◆ **EXERCISE AIM**:
Render the lines from the one containing "Task: Click the chevron arrow on Play again" through the one containing "will (1216, 62)." as a Markdown table with the columns Row and Line. Number each row, and skip blank lines.

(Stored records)

• • • •

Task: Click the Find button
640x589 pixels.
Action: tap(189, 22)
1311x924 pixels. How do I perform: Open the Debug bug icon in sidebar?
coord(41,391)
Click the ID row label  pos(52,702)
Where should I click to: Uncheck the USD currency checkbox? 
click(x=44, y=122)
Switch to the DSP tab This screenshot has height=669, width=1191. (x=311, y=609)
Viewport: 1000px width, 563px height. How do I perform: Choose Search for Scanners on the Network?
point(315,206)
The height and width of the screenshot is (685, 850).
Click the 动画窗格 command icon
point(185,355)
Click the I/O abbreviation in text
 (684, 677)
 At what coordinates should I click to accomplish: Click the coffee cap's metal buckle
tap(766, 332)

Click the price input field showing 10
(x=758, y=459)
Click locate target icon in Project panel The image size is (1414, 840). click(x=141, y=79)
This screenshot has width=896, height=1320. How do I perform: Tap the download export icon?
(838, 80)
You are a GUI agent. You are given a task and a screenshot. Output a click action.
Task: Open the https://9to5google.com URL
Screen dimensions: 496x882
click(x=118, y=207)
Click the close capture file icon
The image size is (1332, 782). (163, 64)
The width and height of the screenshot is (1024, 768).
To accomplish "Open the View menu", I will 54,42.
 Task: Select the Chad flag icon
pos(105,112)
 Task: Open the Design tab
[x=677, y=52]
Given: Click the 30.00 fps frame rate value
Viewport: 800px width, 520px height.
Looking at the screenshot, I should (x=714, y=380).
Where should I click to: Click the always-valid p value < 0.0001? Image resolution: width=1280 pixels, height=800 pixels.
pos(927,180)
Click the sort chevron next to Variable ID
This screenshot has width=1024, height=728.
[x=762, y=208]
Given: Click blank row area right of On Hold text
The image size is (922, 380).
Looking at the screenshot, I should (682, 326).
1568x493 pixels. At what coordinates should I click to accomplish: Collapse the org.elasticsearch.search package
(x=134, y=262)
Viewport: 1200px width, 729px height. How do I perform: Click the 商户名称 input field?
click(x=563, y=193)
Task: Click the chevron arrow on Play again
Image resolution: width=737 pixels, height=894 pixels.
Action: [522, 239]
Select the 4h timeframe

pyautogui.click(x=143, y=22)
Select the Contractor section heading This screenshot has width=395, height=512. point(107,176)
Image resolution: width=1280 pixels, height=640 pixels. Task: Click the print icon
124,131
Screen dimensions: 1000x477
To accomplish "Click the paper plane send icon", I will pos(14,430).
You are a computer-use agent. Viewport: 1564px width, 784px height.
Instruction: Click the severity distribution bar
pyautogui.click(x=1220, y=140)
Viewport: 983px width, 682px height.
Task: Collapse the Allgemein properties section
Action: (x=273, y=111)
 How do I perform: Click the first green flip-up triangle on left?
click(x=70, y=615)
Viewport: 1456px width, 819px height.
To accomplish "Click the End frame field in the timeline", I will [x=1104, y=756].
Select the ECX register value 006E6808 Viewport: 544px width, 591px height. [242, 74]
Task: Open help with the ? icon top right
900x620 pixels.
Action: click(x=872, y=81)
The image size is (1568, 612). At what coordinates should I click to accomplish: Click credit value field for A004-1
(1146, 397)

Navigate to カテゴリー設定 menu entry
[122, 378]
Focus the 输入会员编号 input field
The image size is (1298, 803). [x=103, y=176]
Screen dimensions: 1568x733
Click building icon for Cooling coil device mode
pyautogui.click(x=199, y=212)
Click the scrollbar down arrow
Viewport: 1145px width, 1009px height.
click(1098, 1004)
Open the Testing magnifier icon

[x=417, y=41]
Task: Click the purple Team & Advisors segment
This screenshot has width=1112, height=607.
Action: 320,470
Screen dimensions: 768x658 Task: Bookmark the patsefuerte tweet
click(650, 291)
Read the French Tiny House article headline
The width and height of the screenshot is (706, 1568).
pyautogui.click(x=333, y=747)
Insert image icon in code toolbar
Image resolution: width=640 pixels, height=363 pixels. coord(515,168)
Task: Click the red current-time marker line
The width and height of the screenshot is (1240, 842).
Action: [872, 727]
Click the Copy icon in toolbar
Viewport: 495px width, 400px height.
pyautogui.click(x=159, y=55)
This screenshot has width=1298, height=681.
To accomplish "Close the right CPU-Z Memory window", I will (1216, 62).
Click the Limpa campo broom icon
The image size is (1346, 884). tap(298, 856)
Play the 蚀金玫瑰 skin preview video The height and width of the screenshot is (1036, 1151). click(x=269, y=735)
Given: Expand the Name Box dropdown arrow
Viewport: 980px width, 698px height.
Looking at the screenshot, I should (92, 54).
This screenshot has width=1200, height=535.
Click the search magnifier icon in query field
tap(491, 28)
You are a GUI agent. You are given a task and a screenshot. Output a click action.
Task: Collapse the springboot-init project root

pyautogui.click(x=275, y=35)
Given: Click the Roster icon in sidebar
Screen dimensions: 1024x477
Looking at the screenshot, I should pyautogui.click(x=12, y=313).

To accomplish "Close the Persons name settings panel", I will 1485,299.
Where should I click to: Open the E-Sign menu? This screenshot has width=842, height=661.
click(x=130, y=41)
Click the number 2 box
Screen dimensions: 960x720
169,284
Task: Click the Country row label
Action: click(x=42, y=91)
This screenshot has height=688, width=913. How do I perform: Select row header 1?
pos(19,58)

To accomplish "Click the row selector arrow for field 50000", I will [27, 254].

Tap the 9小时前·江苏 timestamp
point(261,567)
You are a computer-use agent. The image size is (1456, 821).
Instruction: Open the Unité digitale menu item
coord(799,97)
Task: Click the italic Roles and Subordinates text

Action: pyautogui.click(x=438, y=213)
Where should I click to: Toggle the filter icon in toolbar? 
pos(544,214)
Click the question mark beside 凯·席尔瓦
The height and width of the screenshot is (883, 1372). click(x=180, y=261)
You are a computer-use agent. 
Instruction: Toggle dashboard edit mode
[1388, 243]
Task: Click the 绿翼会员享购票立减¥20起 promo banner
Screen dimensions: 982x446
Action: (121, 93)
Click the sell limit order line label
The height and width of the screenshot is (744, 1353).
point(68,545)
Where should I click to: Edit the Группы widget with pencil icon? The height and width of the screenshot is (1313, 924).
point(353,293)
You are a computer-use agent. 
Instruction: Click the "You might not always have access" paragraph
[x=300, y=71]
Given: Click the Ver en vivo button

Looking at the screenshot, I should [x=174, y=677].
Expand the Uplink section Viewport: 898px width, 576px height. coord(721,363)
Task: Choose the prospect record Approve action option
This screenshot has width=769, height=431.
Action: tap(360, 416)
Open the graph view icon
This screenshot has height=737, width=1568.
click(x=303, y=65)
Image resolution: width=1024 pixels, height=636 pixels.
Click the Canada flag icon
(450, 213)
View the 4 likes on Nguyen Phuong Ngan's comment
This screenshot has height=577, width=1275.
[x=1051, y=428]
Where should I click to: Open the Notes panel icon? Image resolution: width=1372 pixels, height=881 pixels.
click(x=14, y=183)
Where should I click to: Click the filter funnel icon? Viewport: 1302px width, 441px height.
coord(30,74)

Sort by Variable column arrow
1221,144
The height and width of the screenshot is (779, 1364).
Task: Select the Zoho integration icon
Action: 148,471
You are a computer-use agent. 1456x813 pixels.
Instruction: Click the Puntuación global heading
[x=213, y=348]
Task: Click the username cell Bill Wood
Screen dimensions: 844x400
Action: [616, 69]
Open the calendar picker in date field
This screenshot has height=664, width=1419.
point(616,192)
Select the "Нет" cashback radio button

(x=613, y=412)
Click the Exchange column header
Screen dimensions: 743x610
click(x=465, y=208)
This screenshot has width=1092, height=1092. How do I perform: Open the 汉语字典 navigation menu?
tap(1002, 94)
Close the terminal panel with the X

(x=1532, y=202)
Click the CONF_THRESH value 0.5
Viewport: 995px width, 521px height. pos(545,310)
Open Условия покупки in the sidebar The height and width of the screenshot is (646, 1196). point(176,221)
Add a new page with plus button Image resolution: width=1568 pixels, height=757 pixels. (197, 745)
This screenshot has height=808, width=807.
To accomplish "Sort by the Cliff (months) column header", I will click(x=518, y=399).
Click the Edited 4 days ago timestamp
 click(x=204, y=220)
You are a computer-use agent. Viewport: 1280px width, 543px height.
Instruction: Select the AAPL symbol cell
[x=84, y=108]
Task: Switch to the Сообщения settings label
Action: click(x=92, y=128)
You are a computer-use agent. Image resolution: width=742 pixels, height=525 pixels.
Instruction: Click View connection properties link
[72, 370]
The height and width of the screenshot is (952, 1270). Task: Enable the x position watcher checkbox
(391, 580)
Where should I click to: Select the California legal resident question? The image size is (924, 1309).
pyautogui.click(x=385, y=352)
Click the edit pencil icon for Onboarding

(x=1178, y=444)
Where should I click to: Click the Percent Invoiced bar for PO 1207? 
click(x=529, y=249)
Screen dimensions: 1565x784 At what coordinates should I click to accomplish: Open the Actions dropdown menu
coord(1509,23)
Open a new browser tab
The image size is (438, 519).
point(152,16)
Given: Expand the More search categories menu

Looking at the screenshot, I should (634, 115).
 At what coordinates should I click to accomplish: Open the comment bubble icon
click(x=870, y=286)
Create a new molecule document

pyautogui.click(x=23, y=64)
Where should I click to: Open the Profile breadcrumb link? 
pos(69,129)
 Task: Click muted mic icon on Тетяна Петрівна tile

• • • •

◆ **COMPLETE RESPONSE**:
| Row | Line |
|---|---|
| 1 | Task: Click the chevron arrow on Play again |
| 2 | Image resolution: width=737 pixels, height=894 pixels. |
| 3 | Action: [522, 239] |
| 4 | Select the 4h timeframe |
| 5 | pyautogui.click(x=143, y=22) |
| 6 | Select the Contractor section heading This screenshot has width=395, height=512. point(107,176) |
| 7 | Image resolution: width=1280 pixels, height=640 pixels. Task: Click the print icon |
| 8 | 124,131 |
| 9 | Screen dimensions: 1000x477 |
| 10 | To accomplish "Click the paper plane send icon", I will pos(14,430). |
| 11 | You are a computer-use agent. Viewport: 1564px width, 784px height. |
| 12 | Instruction: Click the severity distribution bar |
| 13 | pyautogui.click(x=1220, y=140) |
| 14 | Viewport: 983px width, 682px height. |
| 15 | Task: Collapse the Allgemein properties section |
| 16 | Action: (x=273, y=111) |
| 17 |  How do I perform: Click the first green flip-up triangle on left? |
| 18 | click(x=70, y=615) |
| 19 | Viewport: 1456px width, 819px height. |
| 20 | To accomplish "Click the End frame field in the timeline", I will [x=1104, y=756]. |
| 21 | Select the ECX register value 006E6808 Viewport: 544px width, 591px height. [242, 74] |
| 22 | Task: Open help with the ? icon top right |
| 23 | 900x620 pixels. |
| 24 | Action: click(x=872, y=81) |
| 25 | The image size is (1568, 612). At what coordinates should I click to accomplish: Click credit value field for A004-1 |
| 26 | (1146, 397) |
| 27 | Navigate to カテゴリー設定 menu entry |
| 28 | [122, 378] |
| 29 | Focus the 输入会员编号 input field |
| 30 | The image size is (1298, 803). [x=103, y=176] |
| 31 | Screen dimensions: 1568x733 |
| 32 | Click building icon for Cooling coil device mode |
| 33 | pyautogui.click(x=199, y=212) |
| 34 | Click the scrollbar down arrow |
| 35 | Viewport: 1145px width, 1009px height. |
| 36 | click(1098, 1004) |
| 37 | Open the Testing magnifier icon |
| 38 | [x=417, y=41] |
| 39 | Task: Click the purple Team & Advisors segment |
| 40 | This screenshot has width=1112, height=607. |
| 41 | Action: 320,470 |
| 42 | Screen dimensions: 768x658 Task: Bookmark the patsefuerte tweet |
| 43 | click(650, 291) |
| 44 | Read the French Tiny House article headline |
| 45 | The width and height of the screenshot is (706, 1568). |
| 46 | pyautogui.click(x=333, y=747) |
| 47 | Insert image icon in code toolbar |
| 48 | Image resolution: width=640 pixels, height=363 pixels. coord(515,168) |
| 49 | Task: Click the red current-time marker line |
| 50 | The width and height of the screenshot is (1240, 842). |
| 51 | Action: [872, 727] |
| 52 | Click the Copy icon in toolbar |
| 53 | Viewport: 495px width, 400px height. |
| 54 | pyautogui.click(x=159, y=55) |
| 55 | This screenshot has width=1298, height=681. |
| 56 | To accomplish "Close the right CPU-Z Memory window", I will (1216, 62). |